By JEFF BRANDES
To say healthcare’s safety net experienced tectonic shifts in 2025 would be an understatement. The rapid introduction of multiple and massive policy shifts left many healthcare leaders reeling with more questions than answers.
As the industry turns the corner into 2026 and the dust begins to settle, it’s time for stakeholders to respond by leveraging all resources and tools available. Current industry shifts will necessitate structural and process changes that ensure the best health outcomes for all communities.
Foundational to any strategy is a recognition that AI and automation have found their place in countering administrative burden in healthcare, and mainstream use of these tools will help speed the industry’s race to greater value. Care teams that previously spent hours reviewing documentation, identifying risk-adjustment opportunities and organizing population-level insights can now claw back the time needed to get ahead of care gaps.

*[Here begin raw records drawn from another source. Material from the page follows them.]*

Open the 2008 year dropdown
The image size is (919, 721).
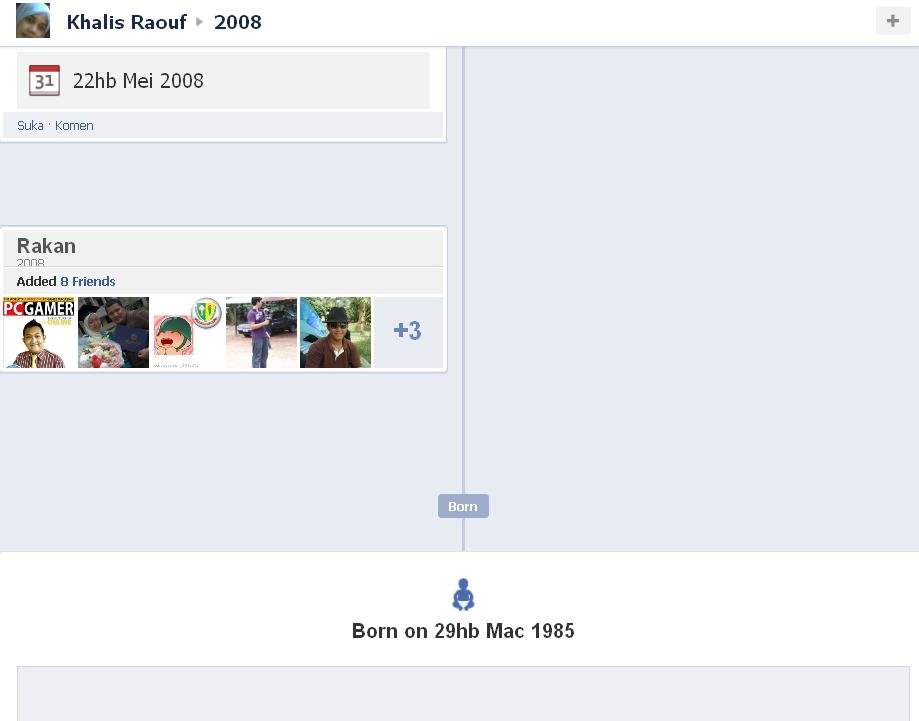point(237,22)
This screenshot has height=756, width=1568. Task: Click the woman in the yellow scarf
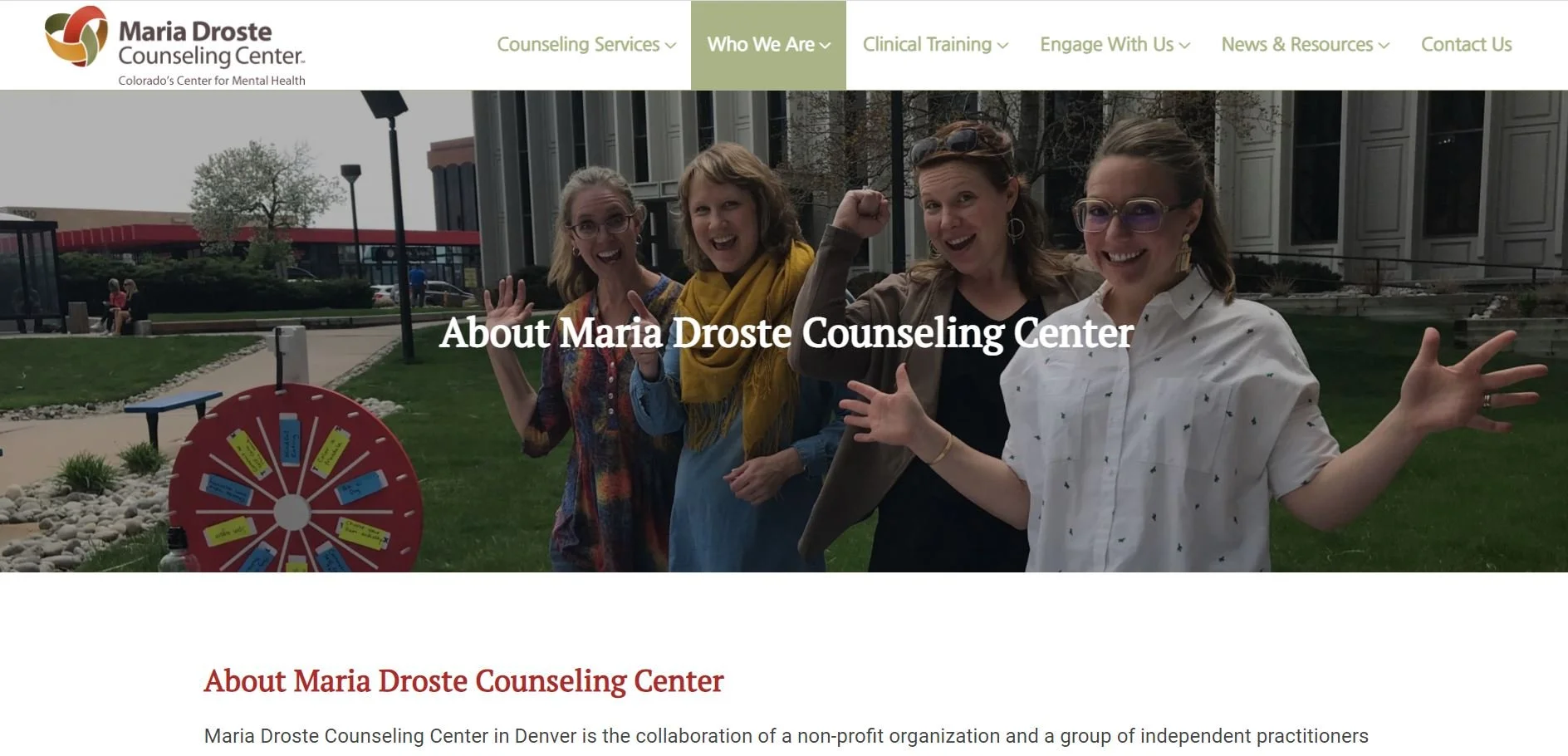[731, 357]
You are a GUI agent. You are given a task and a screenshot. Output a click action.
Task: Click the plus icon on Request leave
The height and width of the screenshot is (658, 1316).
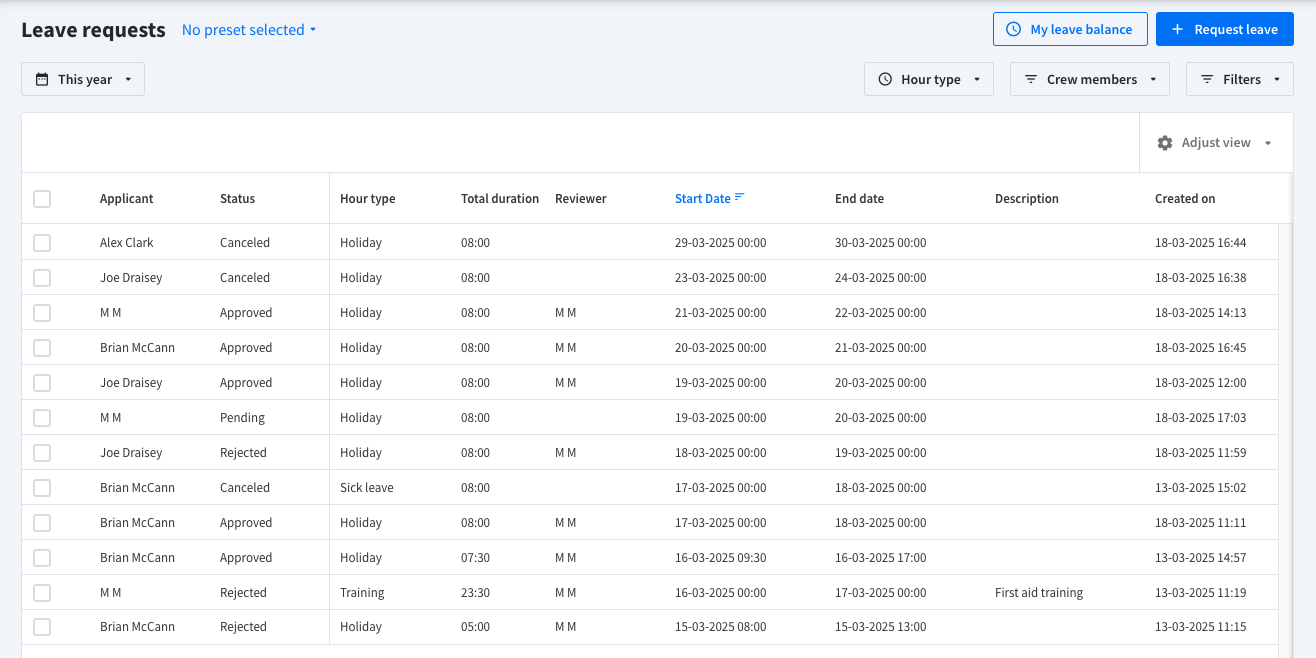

In 2026, healthcare leaders must acknowledge that new realities are here to stay and will require reimagining how the industry delivers optimal care for vulnerable populations. Safety net organizations that have not invested in automation for managing routine tasks will get left behind in the new world of managing population health. By leaning into the following three strategies, stakeholders can realize the promise of value-based collaboration.
Keeping Medicaid Patients Connected to Care
Sweeping changes to Medicaid eligibility, financing, and administrative requirements will have far-reaching impacts on coverage. Current workflows that address these challenges are complex and overwhelming for many resource-strapped safety net providers—not to mention patients and families.
On the Medicaid front, infrastructures that lean into unified data and integrated workflows can help providers become more proactive in identifying those at risk of losing coverage. Specifically, tools that pair eligibility data with clinical and social risk insights can guide outreach prioritization and patient assistance. In addition, providers can use automation to build multilingual renewal campaigns that personalize patient interactions such that vulnerable populations understand their healthcare options.
Safety net providers are already seeing success with the right strategy. For example, the California Primary Care Association (CPCA) leveraged automation and analytics to mobilize outreach and support Medi-Cal renewals and new enrollments across 38 counites. From January 2024 to June 2025, the initiative reached more than 1.3 million people, achieving more than 159,000 Medi-Cal enrollments and re-enrollments.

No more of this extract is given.